[Start of Attachment]
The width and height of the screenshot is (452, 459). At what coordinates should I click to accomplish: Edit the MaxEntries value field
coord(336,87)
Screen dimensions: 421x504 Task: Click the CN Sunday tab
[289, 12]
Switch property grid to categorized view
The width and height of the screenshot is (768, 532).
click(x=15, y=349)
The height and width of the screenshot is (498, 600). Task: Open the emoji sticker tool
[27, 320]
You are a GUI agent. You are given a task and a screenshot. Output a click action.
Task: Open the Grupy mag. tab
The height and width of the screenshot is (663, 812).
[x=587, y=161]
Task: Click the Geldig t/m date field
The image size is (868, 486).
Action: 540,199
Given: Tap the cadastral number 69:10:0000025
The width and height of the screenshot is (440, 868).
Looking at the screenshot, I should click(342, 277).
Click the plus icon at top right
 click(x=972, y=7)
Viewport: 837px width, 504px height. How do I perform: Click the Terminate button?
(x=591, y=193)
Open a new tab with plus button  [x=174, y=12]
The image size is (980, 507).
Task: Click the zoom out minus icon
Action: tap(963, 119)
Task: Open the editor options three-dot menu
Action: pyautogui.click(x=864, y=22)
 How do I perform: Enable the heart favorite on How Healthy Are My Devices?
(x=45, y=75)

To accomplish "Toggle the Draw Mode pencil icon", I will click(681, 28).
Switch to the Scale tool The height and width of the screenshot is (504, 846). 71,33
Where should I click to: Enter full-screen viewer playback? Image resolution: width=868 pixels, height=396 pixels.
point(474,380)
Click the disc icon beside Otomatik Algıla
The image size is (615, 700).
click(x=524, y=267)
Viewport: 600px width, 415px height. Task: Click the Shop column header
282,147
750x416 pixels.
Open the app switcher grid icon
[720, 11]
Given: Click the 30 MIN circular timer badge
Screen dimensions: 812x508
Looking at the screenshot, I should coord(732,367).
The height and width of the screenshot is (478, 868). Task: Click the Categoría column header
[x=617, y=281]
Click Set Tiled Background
[End of Attachment]
HOW TO COMPLETE THIS TASK:
Exact duplication is required for the lines above, from the line that contains "Click the disc icon beside Otomatik Algıla" to the line that contains "Given: Click the 30 MIN circular timer badge", inclusive; omit all others.

TASK SOLUTION:
Click the disc icon beside Otomatik Algıla
The image size is (615, 700).
click(x=524, y=267)
Viewport: 600px width, 415px height. Task: Click the Shop column header
282,147
750x416 pixels.
Open the app switcher grid icon
[720, 11]
Given: Click the 30 MIN circular timer badge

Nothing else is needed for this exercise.